Смирить гордость и приползти к детенышу с извинениями у меня получилось только вечером. Цветочная девочка ушла вниз, за стаканом молока, и у меня было минут семь до того, как она вернется. Может быть, десять, если кухарка еще не ушла спать и сейчас на кухне.
— Эй, Эдит? — Я впервые за прошедшую неделю забралась на постель и устроилась рядом с подушками — последние семь дней ночевала я в розовом кресле.
Детеныш ожидаемо не обратил на меня внимания, демонстративно глядя в сторону. Слишком уж демонстративно, чтобы это выглядело естественно.
Как там Хельму говорил? Просто извиниться?
Нужно только сказать, и все. Это не должно быть так уж сложно.
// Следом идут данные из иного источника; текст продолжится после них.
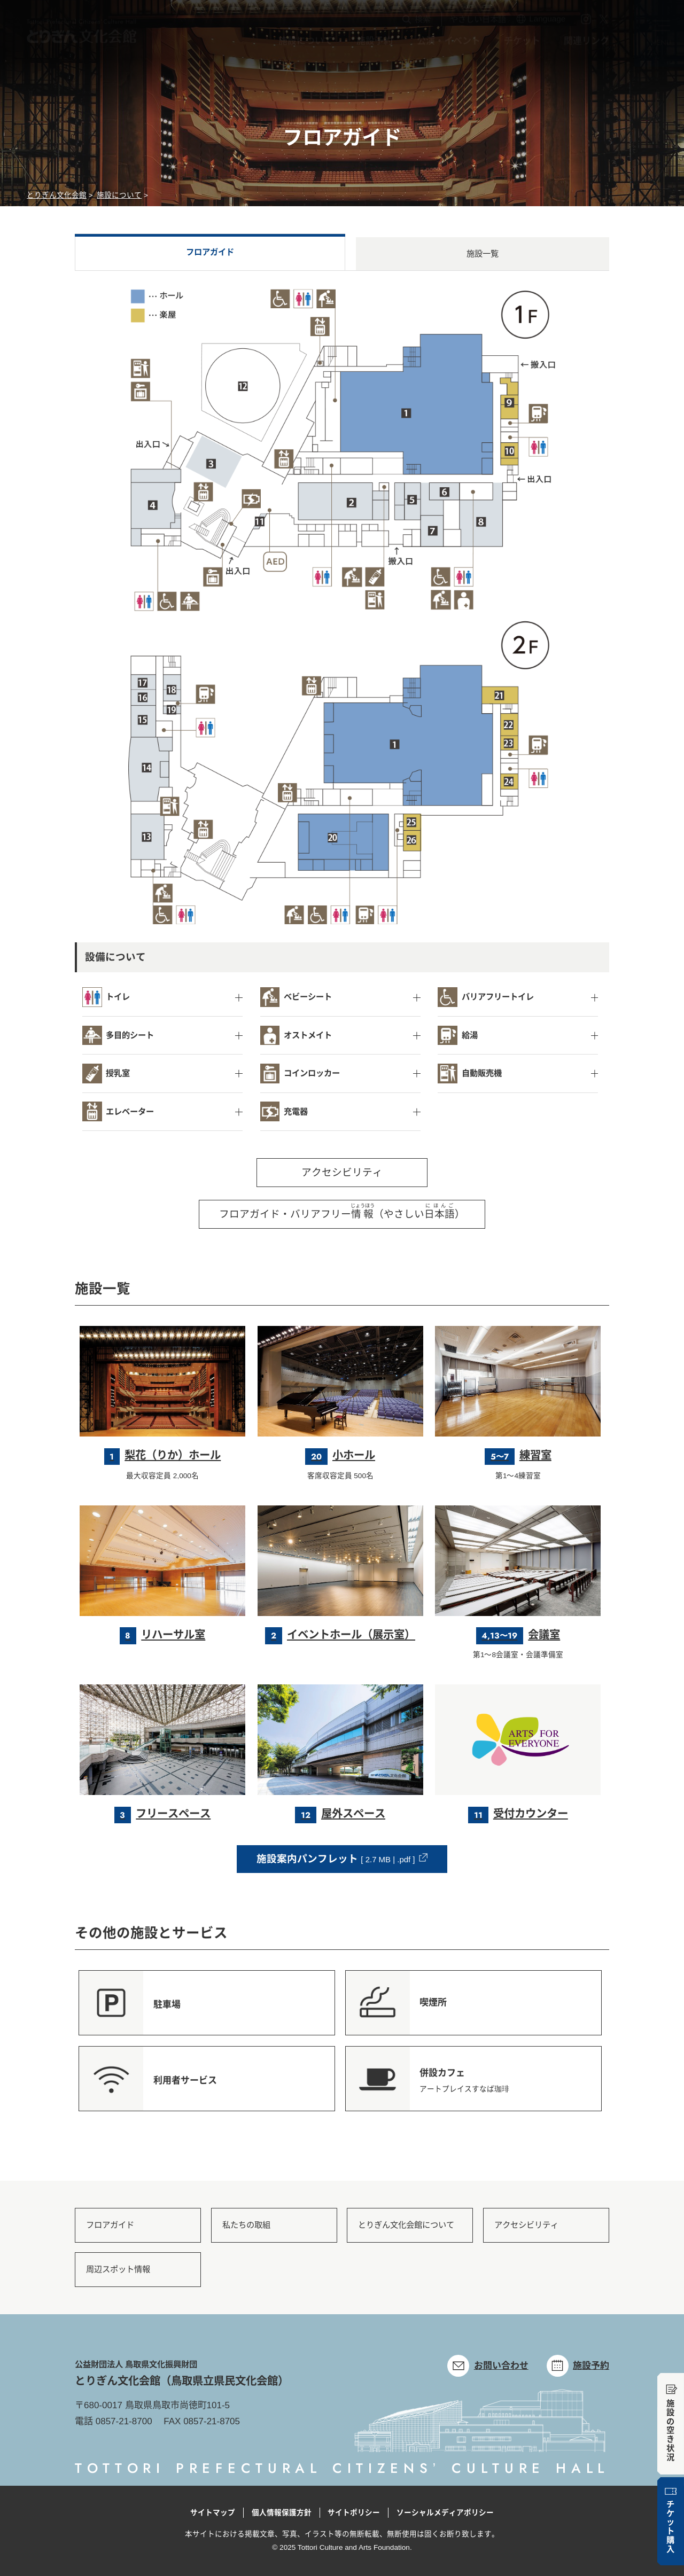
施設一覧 (483, 253)
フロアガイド (210, 251)
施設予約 (374, 43)
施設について (305, 43)
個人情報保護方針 (282, 2513)
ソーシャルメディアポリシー (445, 2513)
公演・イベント (448, 43)
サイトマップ (212, 2513)
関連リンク (586, 43)
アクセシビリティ (342, 1172)
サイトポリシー (354, 2513)
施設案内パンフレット (335, 1858)
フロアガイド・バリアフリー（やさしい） (342, 1211)
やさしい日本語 (478, 21)
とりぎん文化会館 (57, 195)
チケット (522, 43)
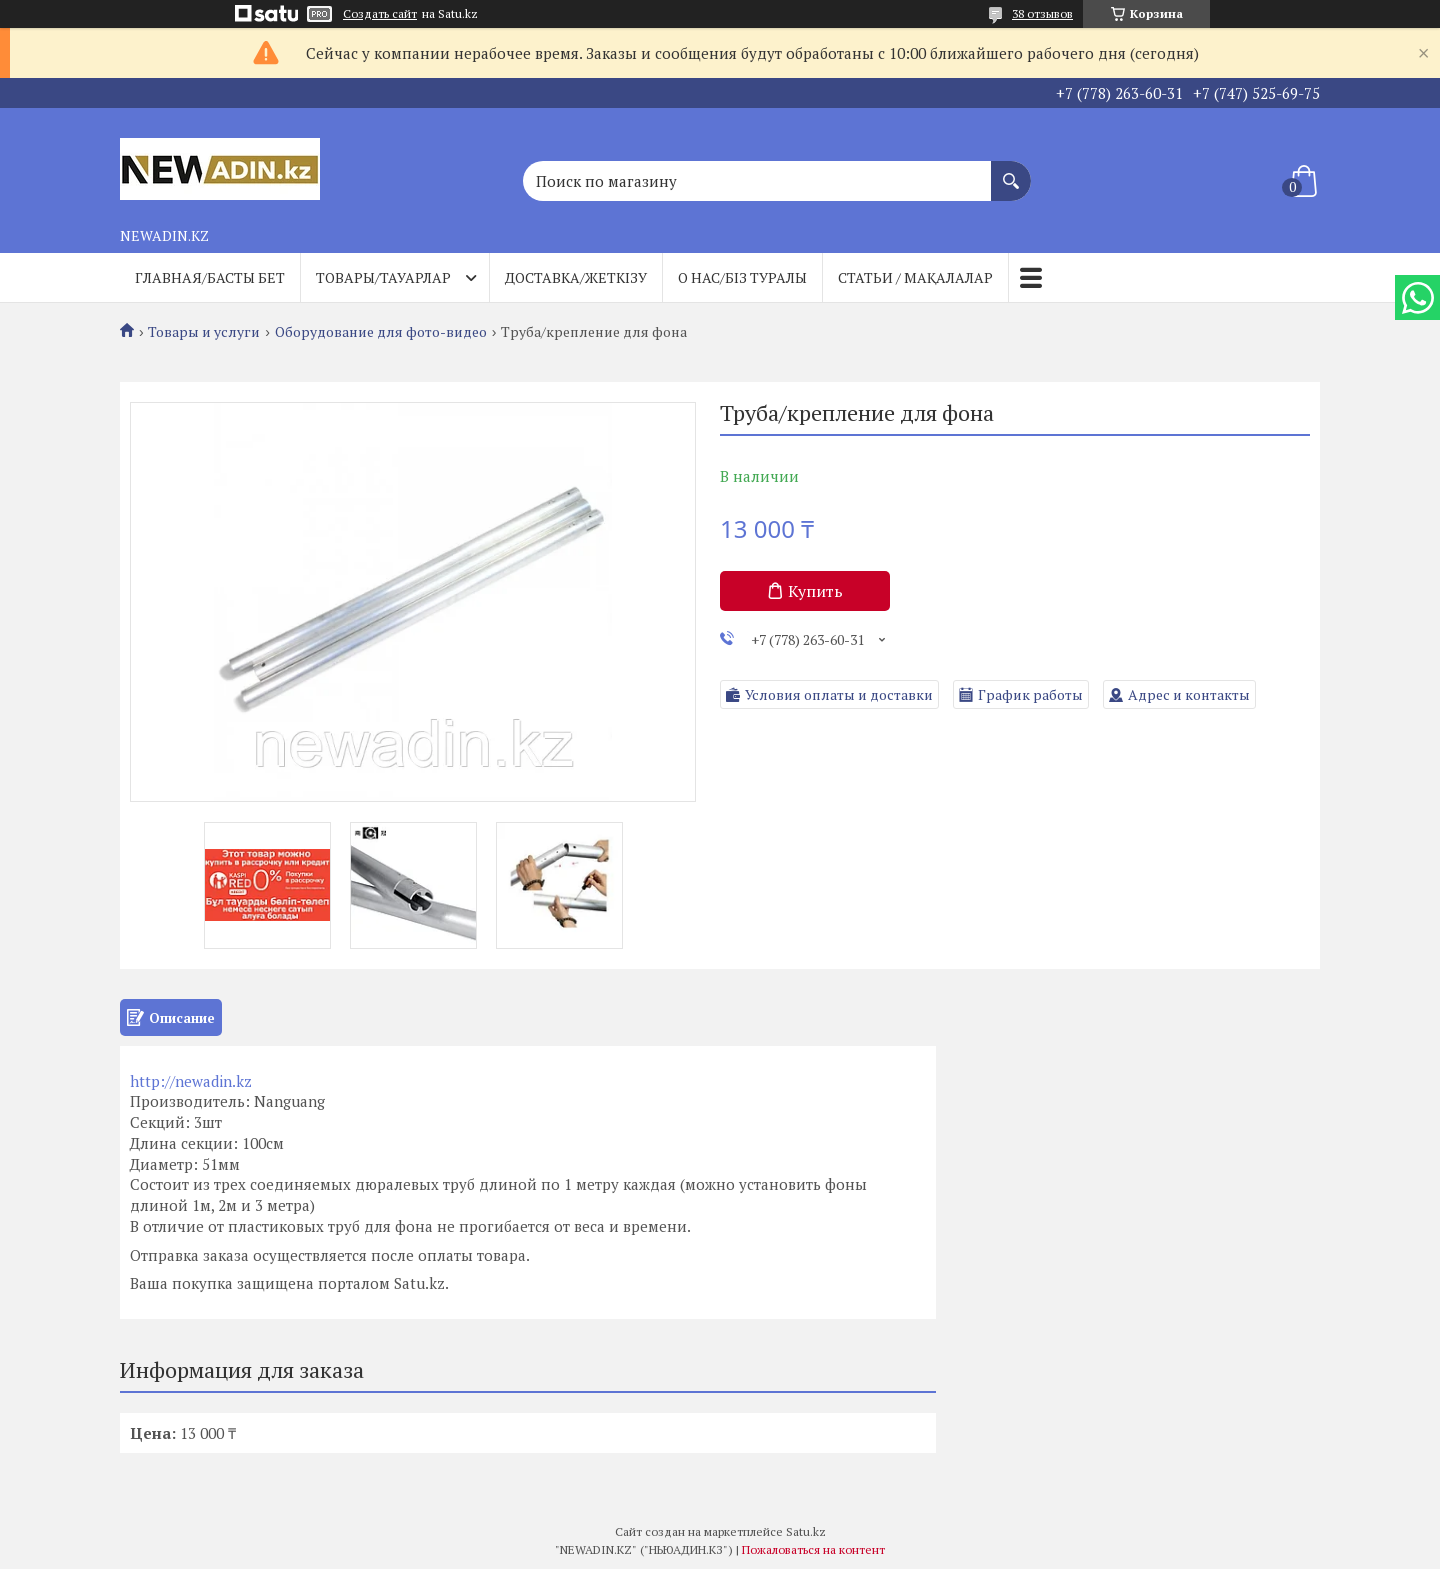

— Эдит, это… я понимаю, что ты обижена, — врала я нагло, но старательно. Сейчас было важно помириться с детенышем, а то, что я совсем не понимала причины обид… едва ли Хельму сам так уж хорошо понимал свою дочь, но жили же они мирно. И сейчас мелкая на него совсем не дулась, только на меня. Хотя дома не показывались мы одинаково долго… Но почему только на меня-то?! — И мне очень жаль, что я тебя расстроила. Прости меня, ладно?
Несколько секунд ничего не происходило. Я повторяла себе, что волк обещал перемены только завтра, но уже ощущала мучительную потребность его хорошенько куснуть. Было ощущение, что он насоветовал мне всяких глупостей и я только что крупно облажалась.
— Ты меня бросила, — негромко сказала Эдит, когда я уже перестала надеяться на ее реакцию и просто представляла, как вгрызусь в жесткое волчье мясцо, как только Хельму вернется. Потом, конечно, придется делать лапы и прятаться… — Променяла на папу.